- **Kutipan Teks**

Allah SWT berfirman; “Apakah manusia itu mengira bahwa mereka dibiarkan (saja) mengatakan: "Kami telah beriman", sedang mereka tidak diuji lagi?” (QS. al-Ankabut: 2). Juga pada ayat dan surat lain Allah berfirman: “Apakah kamu mengira bahwa kamu akan masuk syurga, Padahal belum datang kepadamu (cobaan) sebagaimana halnya orang-orang terdahulu sebelum kamu? mereka ditimpa oleh malapetaka dan kesengsaraan, serta digoncangkan (dengan bermacam-macam cobaan) sehingga berkatalah Rasul dan orang-orang yang beriman bersamanya: "Bilakah datangnya pertolongan Allah?" Ingatlah, Sesungguhnya pertolongan Allah itu Amat dekat”. (Q.S. al-Baqarah: 214)

Dari dua ayat Quran tersebut dapat ditarik korelasi bahwa pernyataan keimanan seorang hamba akan di uji dengan cobaan. Dengan demikian, dapat dimaknai bahwa musibah dan bencana alam apapun hakekatnya adalah ujian keimanan seorang hamba sekaligus sebagai salah bentuk kasih sayang Allah SWT. Bahkan kasih sayang Allah sekali lagi ditunjukan dengan pernyataan bahwa: “Allah tidak membebani seseorang melainkan sesuai dengan kesanggupannya. ia mendapat pahala (dari kebajikan) yang diusahakannya dan ia mendapat siksa (dari kejahatan) yang dikerjakannya.” (QS. al-Baqarah: 286).

- **Ketentuan Latihan**
1) Ringkaslah paragraf dalam kutipan teks yang diawali kata "Dari dua ayat Quran tersebut" menjadi daftar poin singkat yang tetap memuat fakta utamanya.
2) Salin kata demi kata bagian kutipan teks yang dimulai pada kata-kata "Allah SWT berfirman;" dan berhenti setelah kata-kata "(Q.S. al-Baqarah: 214)".
Gunakan hanya kutipan teks di atas sebagai sumber.

- **Data Mentah**
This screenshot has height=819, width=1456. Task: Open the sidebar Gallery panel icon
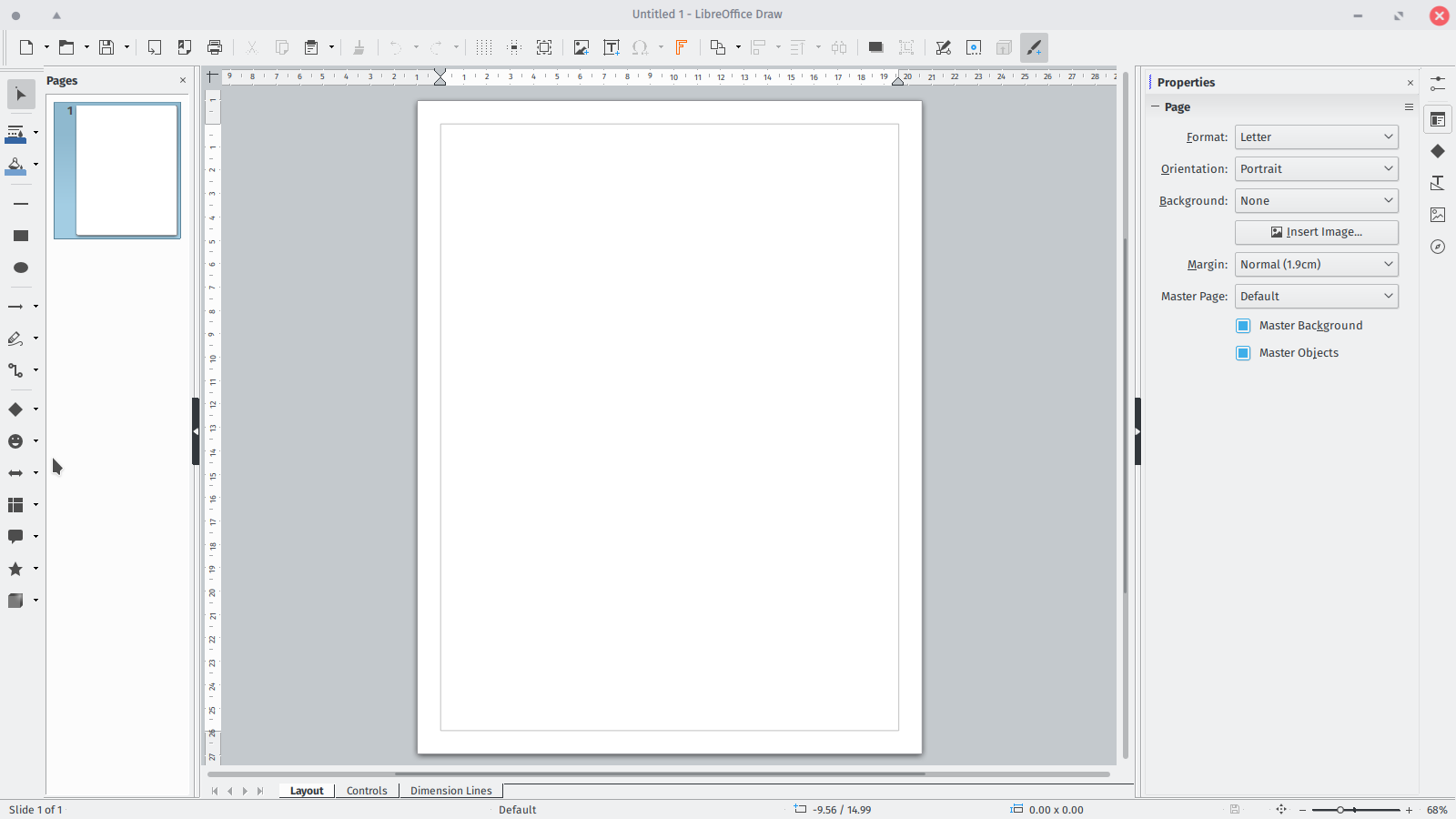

- **Jawaban Tugas**
1)
- Kedua ayat Quran tersebut menunjukkan bahwa pernyataan keimanan seorang hamba akan diuji dengan cobaan.
- Musibah dan bencana alam apa pun pada hakikatnya adalah ujian keimanan seorang hamba sekaligus salah satu bentuk kasih sayang Allah SWT.
- Kasih sayang Allah juga ditunjukkan dalam QS. al-Baqarah: 286. Ayat itu menyatakan bahwa Allah tidak membebani seseorang melainkan sesuai kesanggupannya. Seseorang mendapat pahala dari kebajikan yang diusahakannya dan siksa dari kejahatan yang dikerjakannya.

2)
Allah SWT berfirman; “Apakah manusia itu mengira bahwa mereka dibiarkan (saja) mengatakan: "Kami telah beriman", sedang mereka tidak diuji lagi?” (QS. al-Ankabut: 2). Juga pada ayat dan surat lain Allah berfirman: “Apakah kamu mengira bahwa kamu akan masuk syurga, Padahal belum datang kepadamu (cobaan) sebagaimana halnya orang-orang terdahulu sebelum kamu? mereka ditimpa oleh malapetaka dan kesengsaraan, serta digoncangkan (dengan bermacam-macam cobaan) sehingga berkatalah Rasul dan orang-orang yang beriman bersamanya: "Bilakah datangnya pertolongan Allah?" Ingatlah, Sesungguhnya pertolongan Allah itu Amat dekat”. (Q.S. al-Baqarah: 214)